THE CENTERPIECE of Boston Ballet’s 2005–2006 season, which was announced last week, is Frederick Ashton’s La Fille Mal Gardée, which the company first performed in February 2003. With its witty jokes (the grand royal entrance of the overture dissolving into birdsong), its feckless comic lover Alain, its Widow Simone in drag, its clogging number, and, not least, its dancing chickens, it was a critical and audience favorite, so no surprise that it’s back so soon. What does seem odd is that’s it getting only a single weekend, March 9 through 12. The two-weekend slot you might have expected it to occupy, March 16 through 26, is going instead to the "Spring Repertory Program," which comprises a world premiere by Mark Morris, William Forsythe’s Herman Schmerman, which he created in 1992 for New York City Ballet’s Diamond Project (the title is a retort from the 1982 Steve Martin film Dead Men Don’t Wear Plaid), and Jorma Elo’s Plan to B, which the company premiered in March 2004. Morris’s annual Celebrity Series visit to the Shubert Theatre draws some 5000 people; will a Morris world premiere alongside a 13-year-old Forsythe Boston premiere and an Elo reprise draw 15,000 or so for 10 performances?
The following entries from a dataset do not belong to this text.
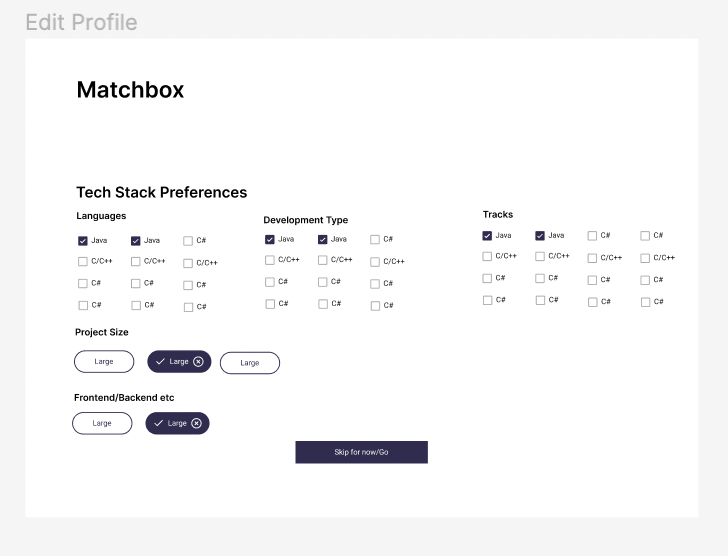This screenshot has height=556, width=728.
Task: Check the C# box beside Java in Languages
Action: click(188, 241)
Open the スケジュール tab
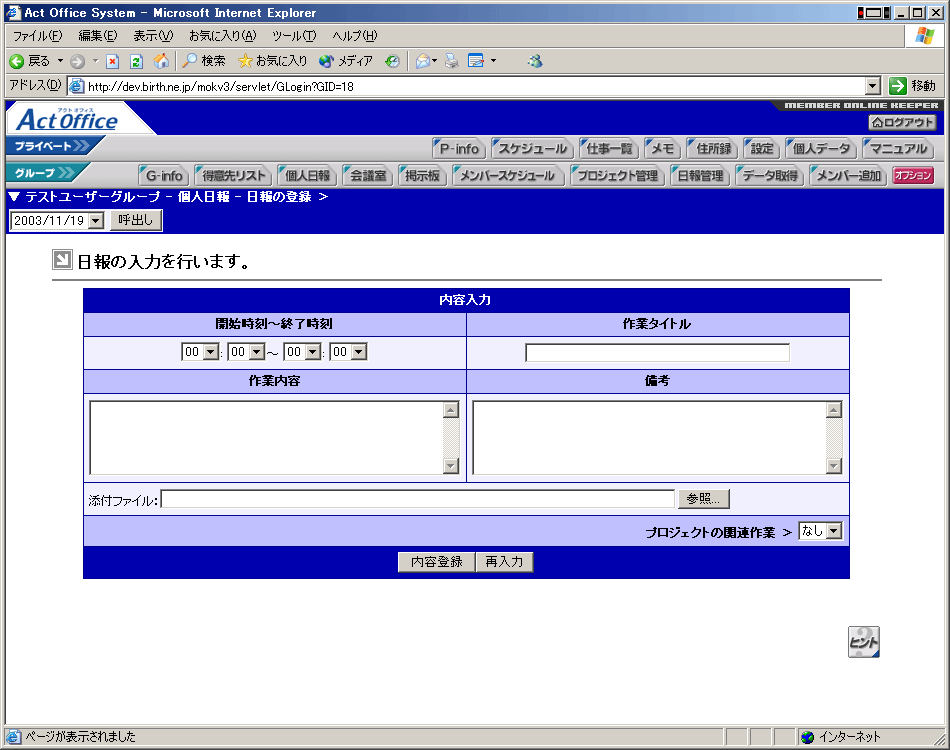 tap(533, 149)
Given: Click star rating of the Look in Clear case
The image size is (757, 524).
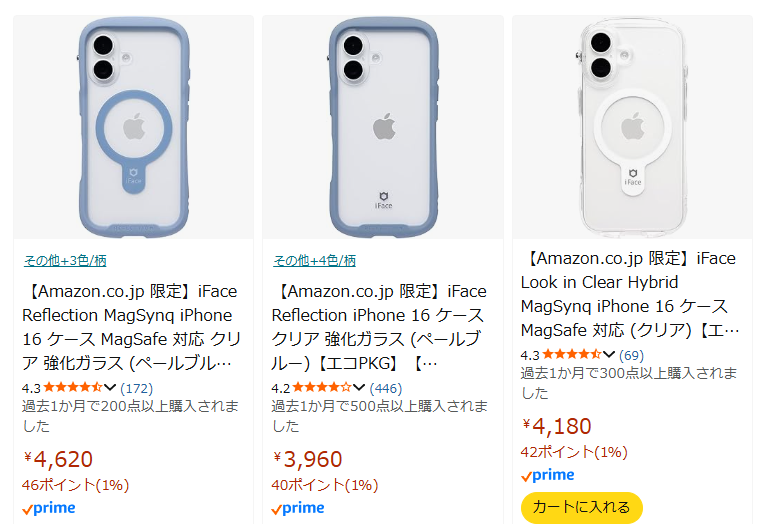Looking at the screenshot, I should click(571, 354).
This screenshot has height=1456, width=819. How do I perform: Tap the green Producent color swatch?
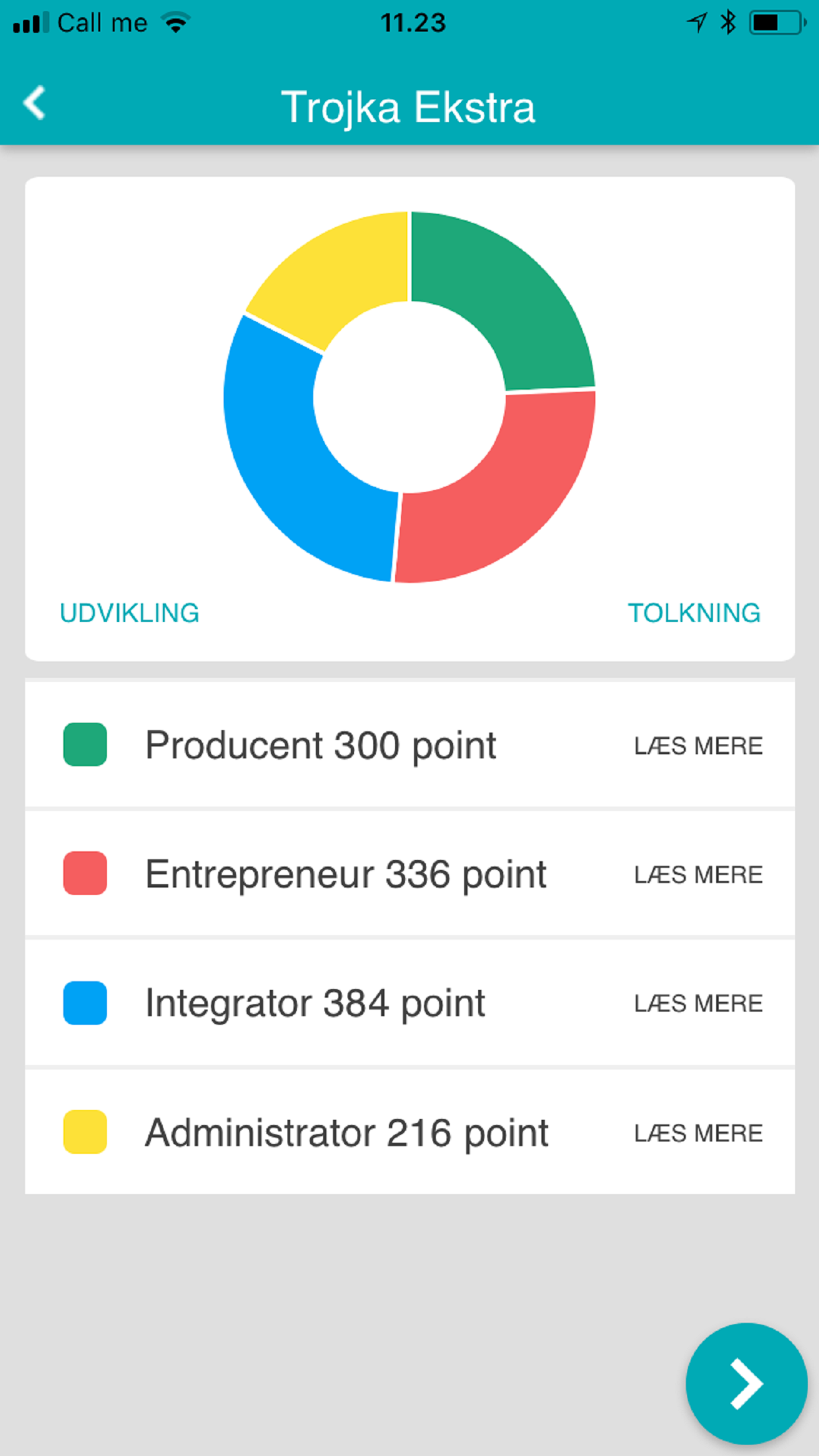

The season will open, October 13 through 23, with the company’s third different Cinderella in as many tries. We got Ben Stevenson’s version in 1993 and Michael Corder’s in 1997; now it’s the US premiere of the one National Ballet of Canada artistic director James Kudelka did for his company last year. The welcome constant is Prokofiev’s dark-hued score. The Nutcracker will have its third home in as many years; it’s at the Opera House November 25 through December 30, when we’ll find out whether artistic director Mikko Nissinen will try to scale down the 2003 Wang Theatre production, blow up the 2004 Colonial Theatre version, or come up with something altogether different. The season will close with "An Evening of Russian Ballet" May 4 through 7 and then "Carmen" May 11 through 21. The first of these comprises Bronislava Nijinska’s Les noces (choreographed, to the Stravinsky score, for Serge Diaghilev’s Ballets Russes in 1923), the third act of Aleksandr Glazunov’s Raymonda (a version of which the company did in 1996 under the rubric "Glazounov Classique"), and "other pieces" to be named later. "Carmen" is an odd duck, Balanchine’s Serenade (which the company has done often, and well, most recently in 1999) preceding Jorma Elo’s third world premiere for Boston Ballet, a not-quite-evening-length Carmen set to music from the Georges Bizet opera. The company’s 1997 Carmen, a 35-minute speed-reading by the late Dace Dindonis, was not one of its brightest moments; the idea of a Carmen from Elo, whose previous company works, SHARP side of DARK and Plan to B, are not exactly story ballets, is intriguing, but I wonder why it’s not evening-length (it’s not as if the opera didn’t have enough music) and how it will relate to Serenade.